Consigne A: Dans l'article sur la renonciation de Daniel Vasella, recopiez mot pour mot tout ce qui va de « Accord annulé » jusqu'à « sein de Novartis. ».
Consigne B: D'après l'article sur la renonciation de Daniel Vasella, qui est désigné pour lui succéder à la présidence de Novartis ?

Texte fourni:

-------------------------

Le président démissionnaire de Novartis, Daniel Vasella, renonce à sa clause de non-concurrence qui se montait à 72 millions de francs, a indiqué mardi le groupe pharmaceutique bâlois.
Le président sortant du géant pharmaceutique bâlois Novartis, Daniel Vasella, renonce à sa clause de non-concurrence. L'accord, qui a suscité une profonde vague de colère tant des milieux économiques que politiques, prévoyait une indemnité de 72 millions de francs.
Accord annulé
Novartis et Daniel Vasella ont trouvé un terrain d'entente pour annuler l'accord, a indiqué mardi le groupe. Le président de Novartis devait toucher durant six ans au maximum 12 millions de francs par année à titre de dédommagement. Il ne devait toutefois percevoir l'entier de la somme que s'il renonçait à passer à la concurrence.
Daniel Vasella, 59 ans, avait affirmé vendredi qu'il ne conservait pas cet argent, mais le consacrerait tout ou partie à des dons. Le 23 janvier, Novartis a annoncé que Daniel Vasella ne se représenterait pas pour un nouveau mandat de président à l'assemblée générale des actionnaires agendée vendredi.
Succession
Son successeur désigné est l'Allemand Jörg Reinhardt (56 ans), entré en 1982 chez Sandoz avant d'occuper des postes à responsabilité croissante au sein de Novartis.
L'annonce de cet accord a suscité colère et stupéfaction à deux semaines du vote sur l'initiative contre les rémunérations abusives. Actares et Ethos avaient d'ores et déjà annoncé qu'ils refuseraient d'accorder la décharge lors de l'assemblée générale de vendredi.

-------------------------

Entrées de données:

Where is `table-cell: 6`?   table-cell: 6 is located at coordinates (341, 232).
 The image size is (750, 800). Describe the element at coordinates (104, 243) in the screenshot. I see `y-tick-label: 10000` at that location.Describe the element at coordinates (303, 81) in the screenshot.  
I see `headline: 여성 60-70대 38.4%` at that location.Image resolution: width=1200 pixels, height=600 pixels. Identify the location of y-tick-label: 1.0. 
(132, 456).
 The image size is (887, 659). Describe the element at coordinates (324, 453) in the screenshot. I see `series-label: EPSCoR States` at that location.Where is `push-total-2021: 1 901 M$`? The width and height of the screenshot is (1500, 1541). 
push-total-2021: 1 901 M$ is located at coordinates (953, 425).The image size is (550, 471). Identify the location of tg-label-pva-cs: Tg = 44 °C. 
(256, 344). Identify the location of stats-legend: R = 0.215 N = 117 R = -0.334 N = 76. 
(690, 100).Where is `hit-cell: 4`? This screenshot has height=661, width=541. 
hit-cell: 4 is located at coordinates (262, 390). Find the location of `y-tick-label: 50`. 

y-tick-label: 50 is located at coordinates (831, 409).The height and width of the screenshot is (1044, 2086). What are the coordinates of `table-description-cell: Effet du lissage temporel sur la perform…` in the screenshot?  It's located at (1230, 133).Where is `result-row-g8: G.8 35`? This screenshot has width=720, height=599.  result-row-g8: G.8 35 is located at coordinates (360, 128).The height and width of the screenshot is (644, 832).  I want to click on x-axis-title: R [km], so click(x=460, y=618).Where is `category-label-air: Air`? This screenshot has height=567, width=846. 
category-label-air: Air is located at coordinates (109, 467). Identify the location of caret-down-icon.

-------------------------

Réponse rédigée A:
Accord annulé
Novartis et Daniel Vasella ont trouvé un terrain d'entente pour annuler l'accord, a indiqué mardi le groupe. Le président de Novartis devait toucher durant six ans au maximum 12 millions de francs par année à titre de dédommagement. Il ne devait toutefois percevoir l'entier de la somme que s'il renonçait à passer à la concurrence.
Daniel Vasella, 59 ans, avait affirmé vendredi qu'il ne conservait pas cet argent, mais le consacrerait tout ou partie à des dons. Le 23 janvier, Novartis a annoncé que Daniel Vasella ne se représenterait pas pour un nouveau mandat de président à l'assemblée générale des actionnaires agendée vendredi.
Succession
Son successeur désigné est l'Allemand Jörg Reinhardt (56 ans), entré en 1982 chez Sandoz avant d'occuper des postes à responsabilité croissante au sein de Novartis.

Réponse rédigée B: L'Allemand Jörg Reinhardt, âgé de 56 ans.